Monday, April 10, 2006

Thin translations

Järjestellessämme tervetuliaisjuhlallisuuksia huomasimme epäkohdan talossammekin.
=As we were organizing the welcoming ceremony, we noticed a fault in our house, too.

Finnish words are looooong, and I've met some slightly frustrated people who cannot understand why we Finns haven't done anything about it. I thought it might be interesting to know that long words might actually mean short books. Read the points below to find out more.

A) I don't really know why the Finns write 'rautatieasema' instead of 'rauta tie asema'. In English, the equivalent is naturally 'railway station' (but why not 'rail way station' or 'railwaystation'?) It is true that there might be a greater amount of long words in Finnish, but those compounds - written in the Finnish way of adding all words together - makes most texts actually shorter. If you look at the example above, you can see that the spaces between the English words actually make the sentence slightly longer than the Finnish one. In a novel, this finally results in a great difference in length. Books translated into Finnish are in fact thinner -- but more packed.

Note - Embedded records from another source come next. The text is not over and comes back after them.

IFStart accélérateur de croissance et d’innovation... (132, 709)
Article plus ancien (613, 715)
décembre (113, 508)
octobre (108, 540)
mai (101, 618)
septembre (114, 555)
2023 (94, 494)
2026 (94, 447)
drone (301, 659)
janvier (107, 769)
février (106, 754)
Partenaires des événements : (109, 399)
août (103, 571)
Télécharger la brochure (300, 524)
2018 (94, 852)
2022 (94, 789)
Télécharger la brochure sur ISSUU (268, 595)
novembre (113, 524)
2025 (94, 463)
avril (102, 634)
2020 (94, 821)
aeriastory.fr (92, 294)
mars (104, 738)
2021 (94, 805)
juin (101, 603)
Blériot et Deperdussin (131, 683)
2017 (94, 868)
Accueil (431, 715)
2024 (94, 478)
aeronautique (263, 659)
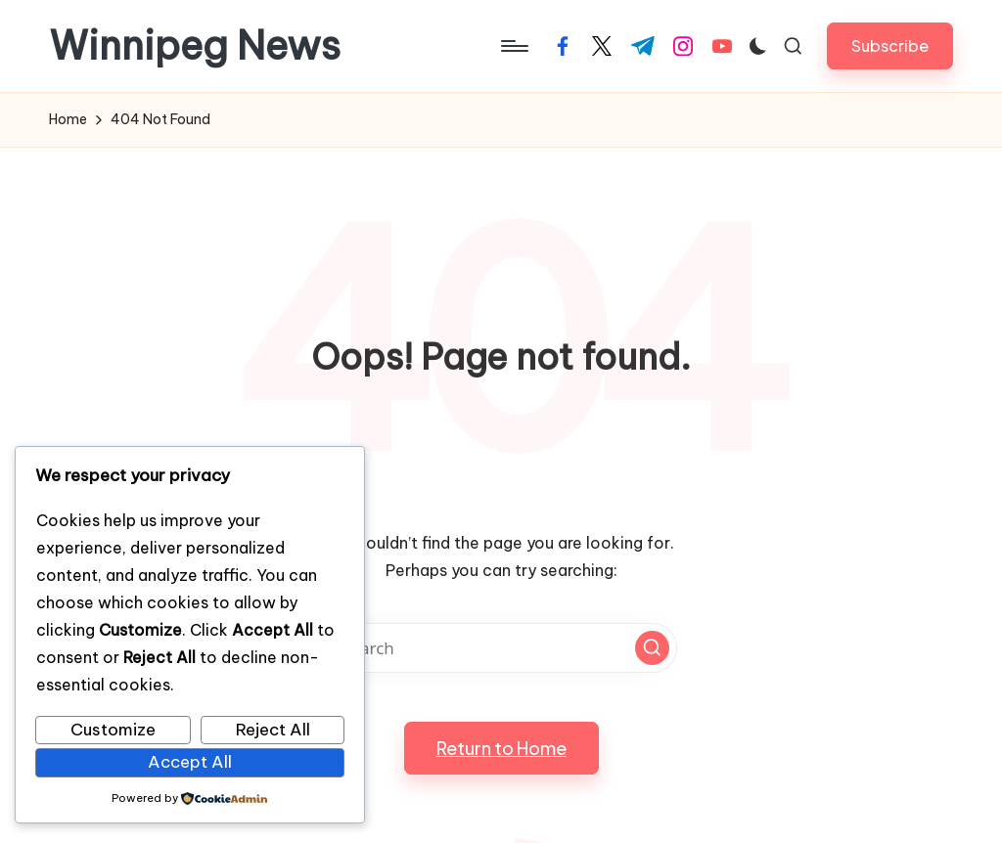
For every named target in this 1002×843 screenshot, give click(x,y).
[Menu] (513, 46)
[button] (890, 45)
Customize (113, 729)
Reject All (273, 729)
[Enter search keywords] (501, 648)
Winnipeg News (195, 45)
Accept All (190, 762)
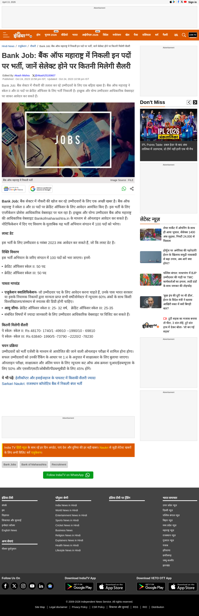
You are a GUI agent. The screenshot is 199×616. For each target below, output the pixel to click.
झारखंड (166, 565)
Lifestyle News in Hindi (68, 550)
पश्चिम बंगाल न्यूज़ (171, 515)
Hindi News (8, 46)
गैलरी (165, 34)
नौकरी (33, 46)
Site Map (40, 607)
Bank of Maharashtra (33, 464)
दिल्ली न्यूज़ (168, 510)
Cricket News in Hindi (67, 525)
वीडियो (64, 34)
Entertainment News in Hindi (71, 515)
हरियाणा (166, 550)
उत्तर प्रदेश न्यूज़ (170, 505)
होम (38, 34)
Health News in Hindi (67, 545)
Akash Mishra (22, 75)
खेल (127, 34)
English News (9, 530)
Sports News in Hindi (67, 520)
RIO (145, 607)
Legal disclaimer (58, 607)
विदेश (105, 34)
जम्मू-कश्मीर (168, 560)
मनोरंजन (117, 34)
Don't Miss (152, 102)
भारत (75, 34)
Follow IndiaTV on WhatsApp (68, 475)
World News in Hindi (66, 510)
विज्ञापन (5, 515)
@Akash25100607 (45, 75)
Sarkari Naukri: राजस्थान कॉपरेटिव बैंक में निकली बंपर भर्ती (42, 384)
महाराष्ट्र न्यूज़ (168, 530)
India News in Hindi (66, 505)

B) Metrotunnelissa oli talossanikin seinillä olevaa maalia.
(=In the metro tunnel, there was paint that I also had in the walls of my house)

In principle, there would be the possibility to make these long Finnish words look shorter by cutting them to smaller particles.

Metro tunneli ssa oli talo ssa ni kin seini llä olevaa maalia.

It's a bit weird to read that but it is still fully understandable. The English equivalent for the long Finnish sentences would be
'Inthemetrotunnel, there was paint I had inthewallsofmyhouse'.(This of course is not entirely true - all kinds of endings in Finnish are in fact not independent words, but words in, on, under and of are)

I hadn't been using any Finnish for weeks when I started to read a scientific Finnish publication in the beginning of this year. It was a study book containing some biology, chemistry and physics. That was five months ago, and when I yesterday returned back to those pages, it was hilarious to see my own hand-written -- slashes everywhere! I had found it so hard to perceive some extremely long scientific names that I had split the words into their particles. When reading those pages full of "yksi/fotoni/emissio/tomografia"-markings I couldn't help thinking how practical it might be to write it all separate.